Miller Coyle Heather, Shutler Gary, Abrams Sharon, Hanniman Janet, Neylon Suzanne, Ladd Carll, Palmbach Timothy, Lee Henry C
Division of Scientific Services, Department of Public Safety, 278 Colony Street, Meriden, CT 06451, USA.
J Forensic Sci. 2003 Mar;48(2):343-7.
As a first step in developing a molecular method for the individualization of marijuana samples, we evaluated a plant DNA extraction kit. The QIAGEN plant DNeasy method uses a spin column format for recovery of DNA and is effective for obtaining high molecular weight DNA from leaf, flower (bud), and seed samples of marijuana. The average DNA yield was 125-500 ng per 100 milligrams of fresh plant tissue. The recovered DNA was of polymerase chain reaction (PCR) quality as measured by the ability to generate reproducible amplified fragment length polymorphism (AFLP) profiles. AFLP is a technique used to create a DNA profile for plant varieties and is being applied to marijuana samples by the authors to link growers and distributors of clonal material. The QIAGEN plant DNeasy method was simple, efficient, and reproducible for processing small quantities of marijuana into DNA.

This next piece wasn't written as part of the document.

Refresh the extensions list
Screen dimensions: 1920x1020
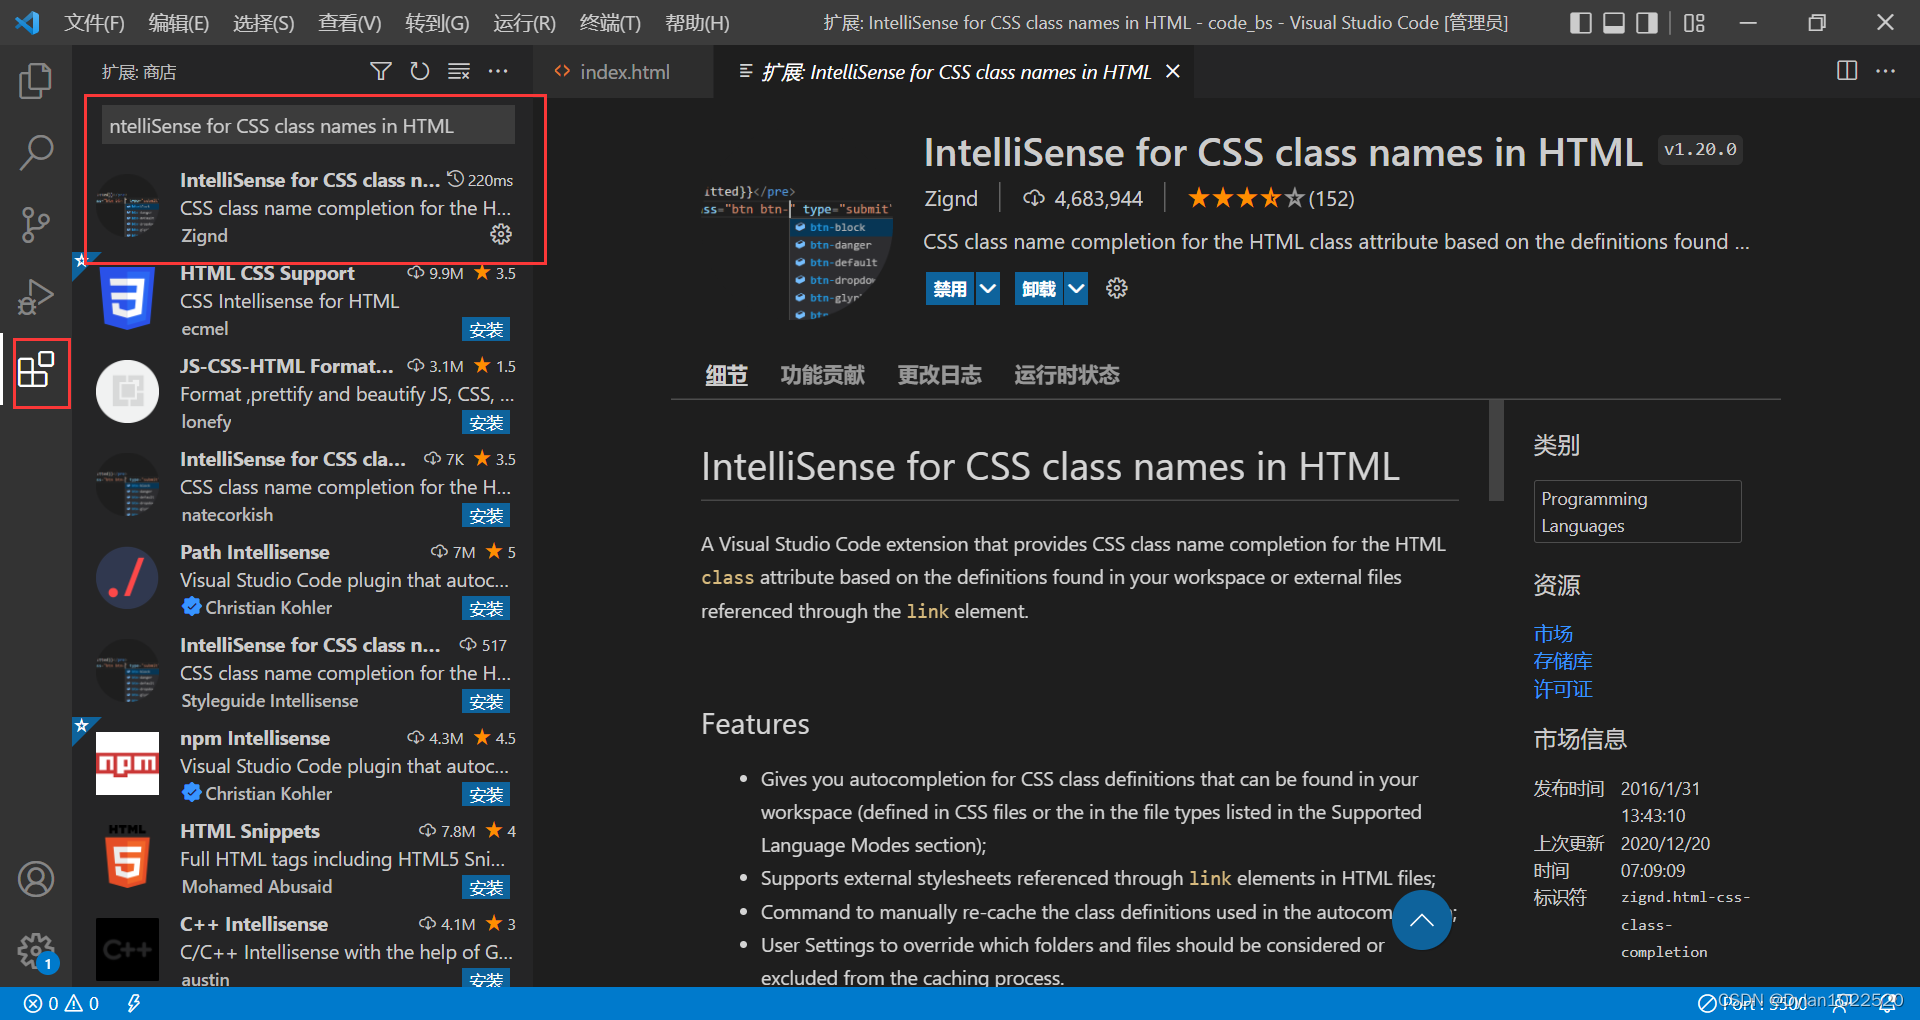[x=420, y=71]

作为开发一种用于大麻样本个体化分子方法的第一步,我们评估了一种植物DNA提取试剂盒。QIAGEN植物DNeasy方法采用旋转柱形式回收DNA,对于从大麻的叶、花(芽)和种子样本中获得高分子量DNA是有效的。平均DNA产量为每100毫克新鲜植物组织125 - 500纳克。回收的DNA具有聚合酶链反应(PCR)质量,这是通过产生可重复的扩增片段长度多态性(AFLP)图谱的能力来衡量的。AFLP是一种用于创建植物品种DNA图谱的技术,作者正在将其应用于大麻样本,以关联克隆材料的种植者和经销商。QIAGEN植物DNeasy方法在将少量大麻处理成DNA方面简单、高效且可重复。